Heineman, who found himself quite literally under fire while embedded with Mexican cartel members, was decidedly less interested in the title. “I’ll choose Shakespeare over journalism,” he said in reference to storytelling style. He wanted to tell a story without any rules, as he perceives there to be in journalism. But in the process Heineman called on many of the same protections. He wasn’t there to choose sides, but to document. And when the lines between the two sides of his story became blurred and complicated, he chose to demarcate his bullet-proof vest with “press” to identify himself as an independent, unarmed observer.

Perhaps on the opposite end of the spectrum, Stetsenko was embedded with millions of people in Maidan, Kiev’s central square, where “journalists were being shot on equal footing with protestors.” In this Ukrainian story of protest met with violence, there was (is) no access for journalists on the side of the government and police, so journalists are by default sided with protestors, and consequently equal targets.

Broomfield articulated the intellectual shared space that these filmmakers are grappling with. “Don’t get too caught up in what journalism is or isn’t, what we’re talking about is information.” And in a lot of places in the world, information is regarded as a threat. Information is power, as they say, and never more so than in the age of the Internet. That’s why you’re being shot at; you’re not neutral like the Red Cross, said Broomfield.


These filmmakers have all taken steps to assess their risks and protect the various rights.

Sutcliffe and Cabral worked very closely with the ACLU from the beginning of filming and made it a point to encrypt their hard drives. Unfortunately encryption isn’t flawless. Sutcliffe wondered how it was possible that the FBI didn’t know what they were doing, when two years into filming their subject was still being offered jobs. He conjectured that surveillance mechanisms are collecting so much data that they’re not able to process it.

Broomfield said that UK public institutions are not as accountable as they are in the United States, so he chooses to do more work here. He recognizes great value in journalistic protection as having a strong practical effect.

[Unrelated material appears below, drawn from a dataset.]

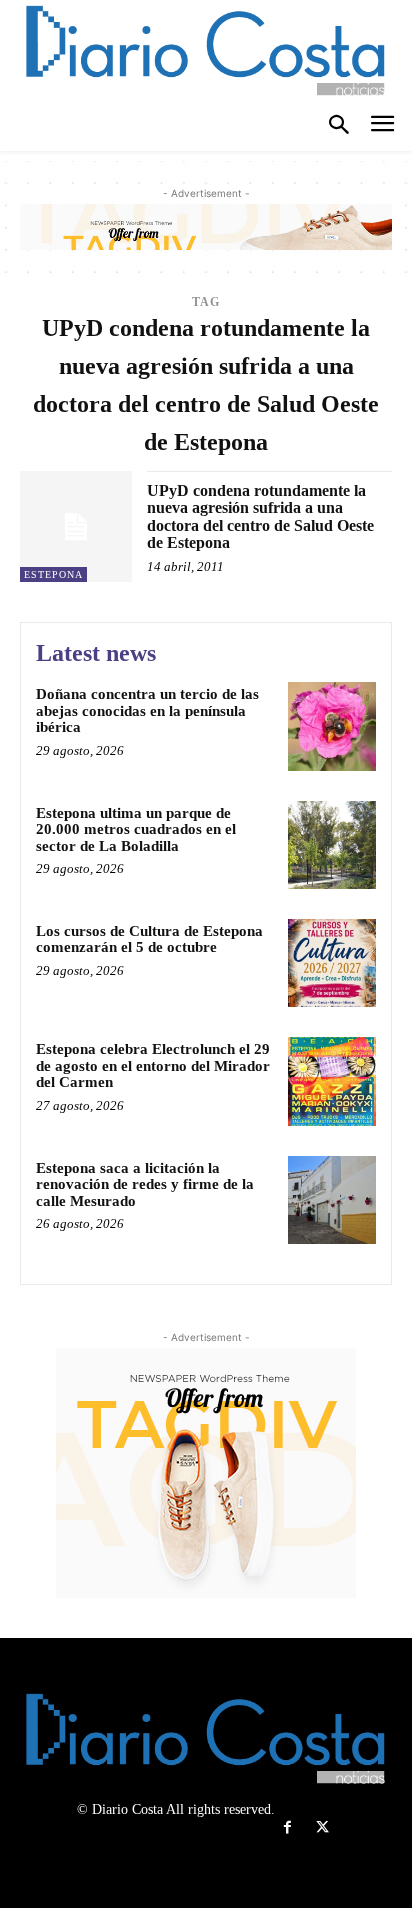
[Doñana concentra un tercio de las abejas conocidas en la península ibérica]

Heineman advised that it’s critical for filmmakers to find partners who are smarter than you to help you do these things. He knew he’d be filming illegal acts and preemptively reached out to the Reporters Committee for Freedom of the Press to find out the implications whether journalist or filmmaker.  Heineman also made the preemptive decision to take out subpoena insurance available to filmmakers. He additionally made use of a UK group called Article 19 to assess risk, particularly for the safety of his local team—the thing he’s still monitoring and still keeps him up at night.

Stetsenko made a point about rights from the intellectual property angle. The Maidan movie rights belong to the director, Sergei Loznitsa, owner of a small production company. This was a conscious decision, he had the opportunity to sell but felt that the greatest impact of the film was in releasing it online.